Even though this miniseries contains a slightly interesting premise, it’s difficult to connect with the characters as they seem to just be pawns in the plot. Barabbas has some believable aspects to his personality, but all of the characters need a lot more work with more substantial dialogue and flashbacks in order to avoid their being very blank and generic. As usual, Jesus is portrayed in a very odd way, and the narrative is full of pronounced and forceful drama. Action and fighting scenes fill time and circumvent opportunities to establish reasons why the characters do what they do besides what the storyline wants them to do. This wasted time also causes important scenes to be quickly skipped through, which causes off-screen content to be referenced rather than shown. Some scenes go by really fast for the sake of hitting certain high points while others contain some oddly suggestive content that seems very out of place. Although there are too many characters as too many things are trying to be done at once and while the main character’s motivations don’t make much sense, the ending is actually unique.
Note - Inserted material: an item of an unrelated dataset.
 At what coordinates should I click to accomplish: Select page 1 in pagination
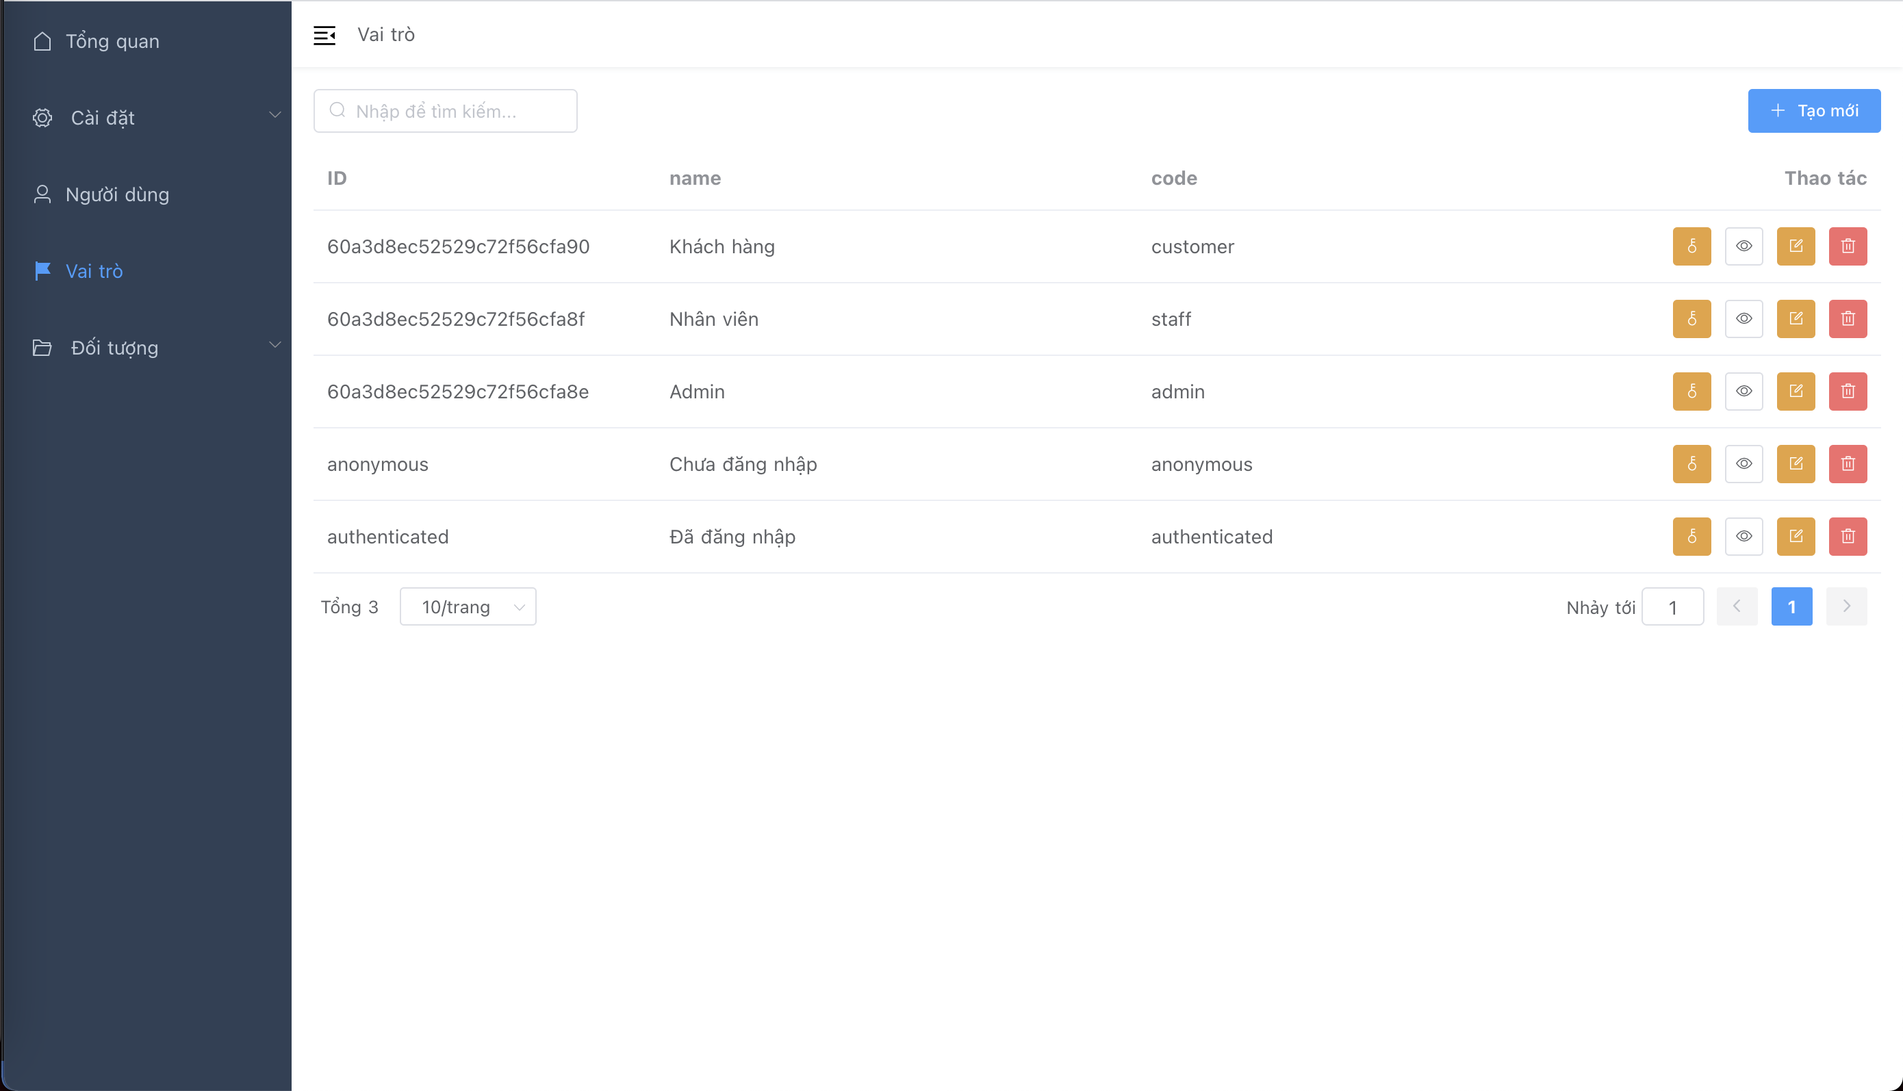point(1791,607)
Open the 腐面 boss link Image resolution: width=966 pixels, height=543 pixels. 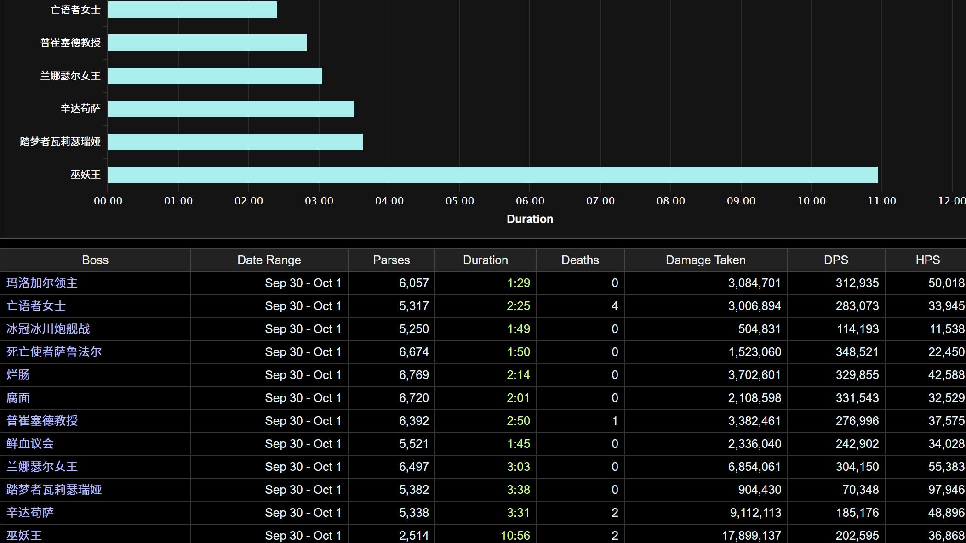click(x=18, y=398)
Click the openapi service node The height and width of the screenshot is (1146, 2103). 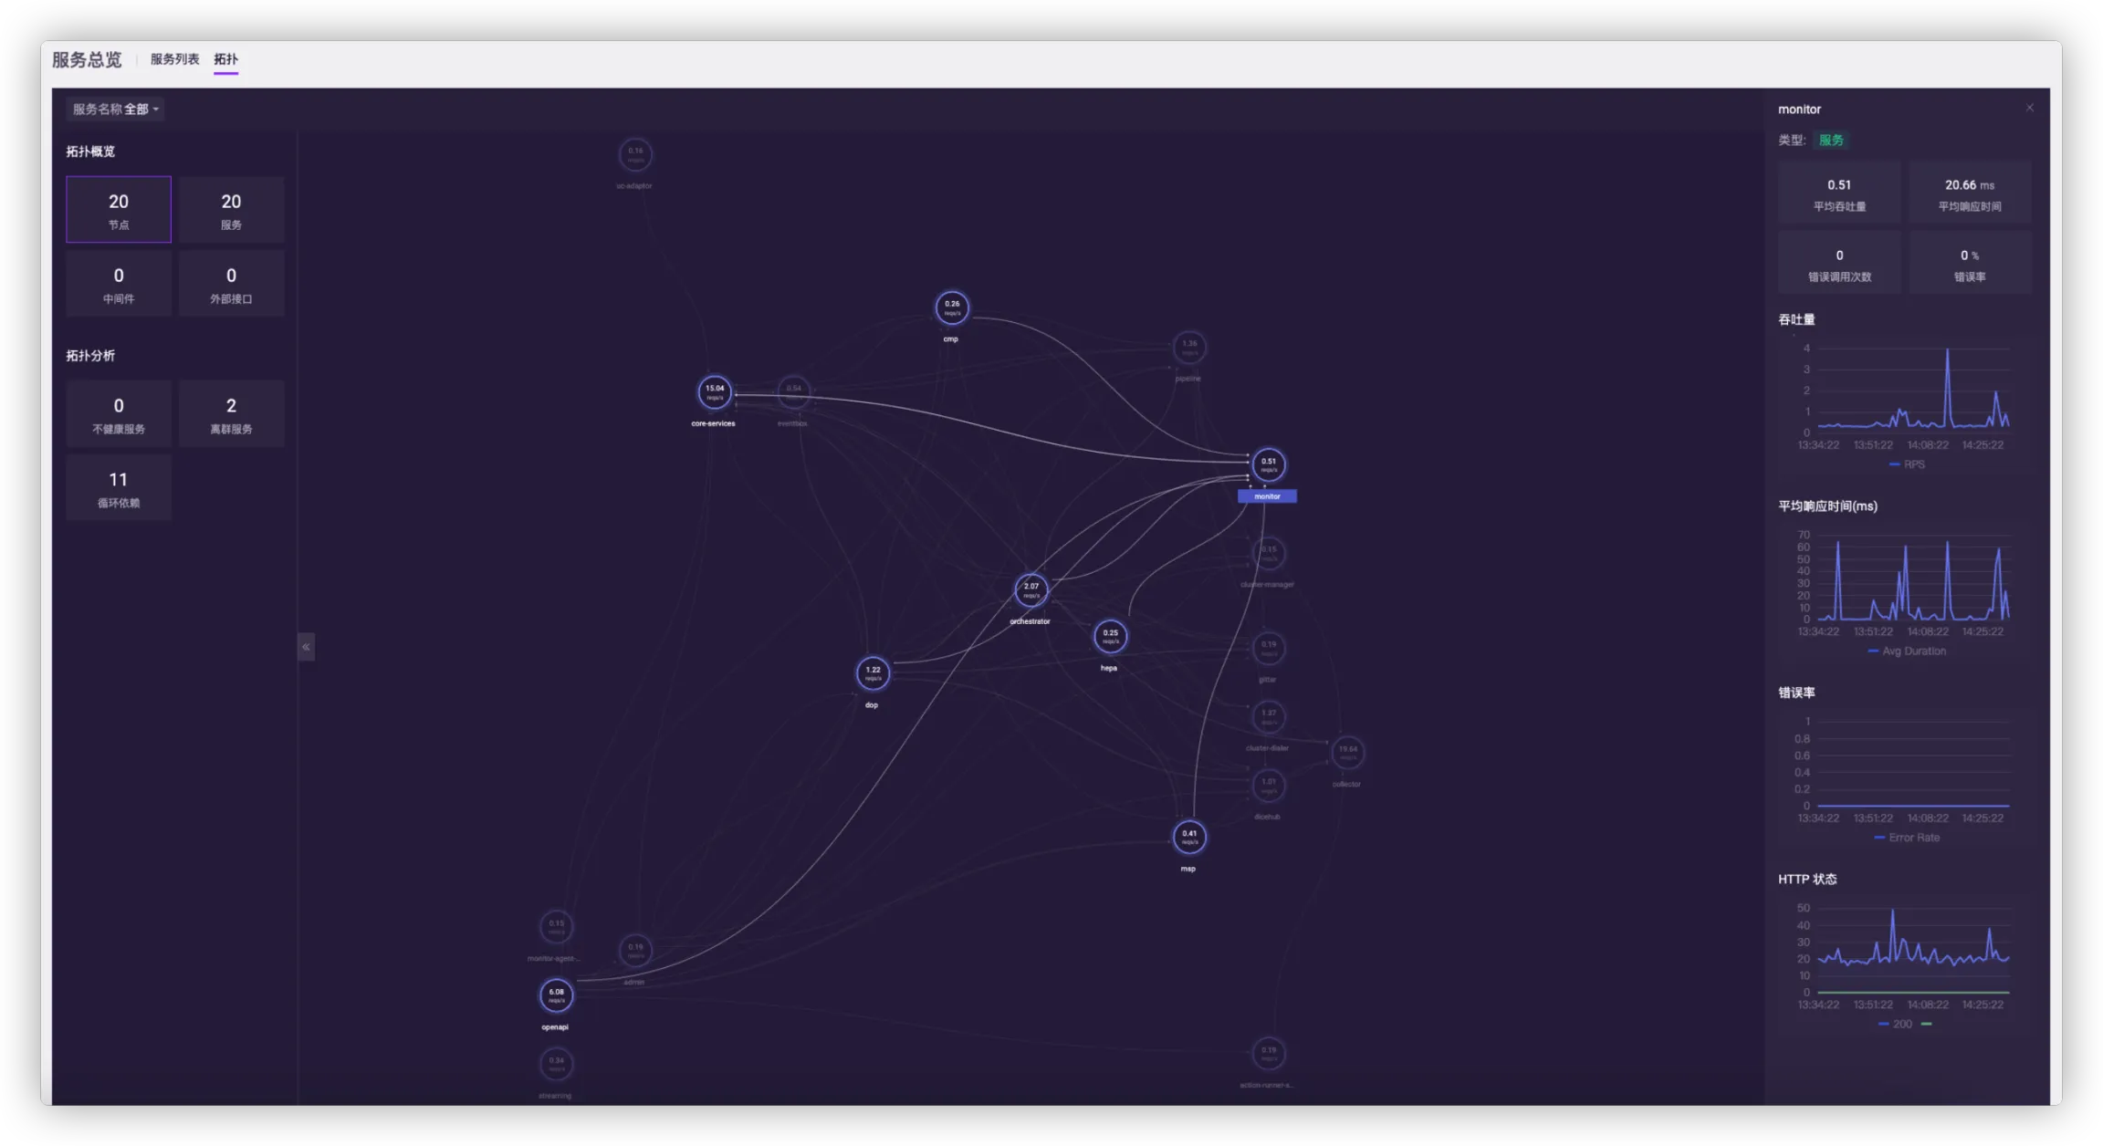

However, it takes forever to get there and lacks the proper build-up, which rounds out a section with slight potential yet plenty of problems.

Acting Quality (1 point)

In keeping with other offerings from the Trinity Broadcasting Network, the acting of Barabbas is only dramatic and theatrical. Many cast members come off as robotic, and most of the actresses seem like they’ve been coached (or even forced) to sound like they’re always out of breath. Much of the makeup work is unusual, and the cast isn’t always culturally authentic. Elsewhere, the injury acting is quite poor. Nonetheless, despite these obvious concerns, there are some positive moments of acting, and it tends to improve with time.

Continuity Quality (1 point)

Throughout this fairly short miniseries, it’s hard to keep up with the different timelines. Many things just happen with no warning, lead-up, or explanation. Also, the tone is constantly changing throughout the saga, which hampers continuity. As such, there’s often no real driving focus even though it’s named after a historical character. Nonetheless, much like other elements there is some slight potential in the series’s latter third, which is enough to save this section from a null score.


In the end, there’s unfortunately not much to work with in Barabbas. It had a lot going for it to be a unique take on a biblical narrative, but fell short in nearly every category. It could never decide what it wanted to be and thus isolated all potential audiences. Now, it’s simply been forgotten by much of the Christian realm and only serves as an example of how not to do it.